Cafards, rats, corbeaux, vautours de quinze kilos qui n’auraient pas le cran de tuer une caille ; il existe ainsi un entre-monde charognard, tout dans les gris, les bruns mâchés, besogneux aux couleurs minables, aux livrées subalternes, toujours prêts à aider au passage. Ces domestiques ont pourtant leurs points faibles – le rat craint la lumière, le cafard est timoré, le vautour ne tiendrait pas dans le creux de la main et c’est sans peine que la mouche en remontre à cette piétaille. Rien ne l’arrête, et je suis persuadé qu’en passant l’Éther au tamis on y trouverait encore quelques mouches.
Partout où la vie cède, reflue, la voilà qui s’affaire en orbes mesquines, prêchant le Moins – finissons-en… renonçons à ces palpitations dérisoires, laissons faire le gros soleil avec son dévouement d’infirmière et ses maudites toilettes de pattes.
L’homme est trop exigeant : il rêve d’une mort élue, achevée, personnelle, profil complémentaire du profil de sa vie.

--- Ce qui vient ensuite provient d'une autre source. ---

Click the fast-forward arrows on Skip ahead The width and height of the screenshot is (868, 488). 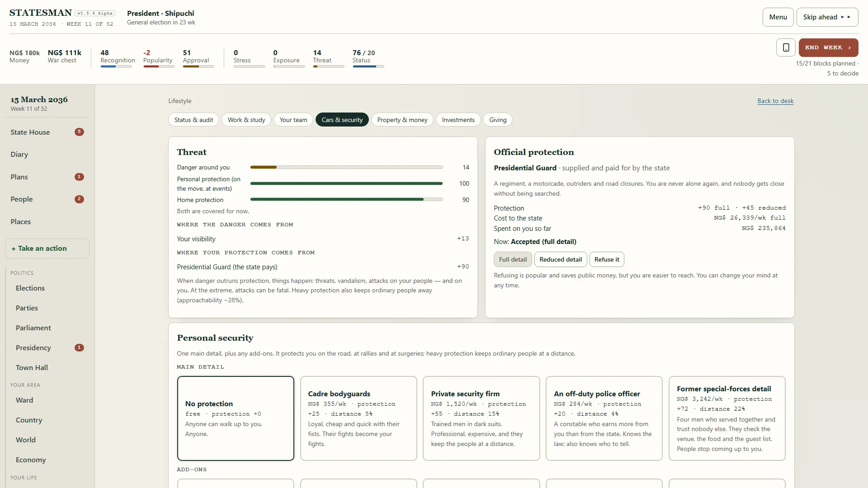pos(845,17)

Il y travaille et parfois il l’obtient. La mouche d’Asie n’entre pas dans ces distinctions-là. Pour cette salope, mort ou vivant c’est bien pareil et il suffit de voir le sommeil des enfants du Bazar (sommeil de massacrés sous les essaims noirs et tranquilles) pour comprendre qu’elle confond tout à plaisir, en parfaite servante de l’informe.
Les anciens, qui y voyaient clair, l’ont toujours considérée comme engendrée par le Malin. Elle en a tous les attributs : la trompeuse insignifiance, l’ubiquité, la prolifération foudroyante, et plus de fidélité qu’un dogue (beaucoup vous auront lâché qu’elle sera encore là).
Les mouches avaient leurs dieux : Baal-Zeboub (Belzébuth) en Syrie, Melkart en Phénicie, Zeus Apomyios d’Élide, auxquels on sacrifiait, en les priant bien fort d’aller paître plus loin leurs infects troupeaux. Le Moyen-Âge les croyait nées de la crotte, ressuscitées de la cendre, et les voyait sortir de la bouche du pécheur. Du haut de sa chaire, saint Bernard de Clairvaux les foudroyait par grappes avant de célébrer l’office. Luther lui-même assure, dans une de ses lettres, que le Diable lui envoie ses mouches qui « conchient son papier ».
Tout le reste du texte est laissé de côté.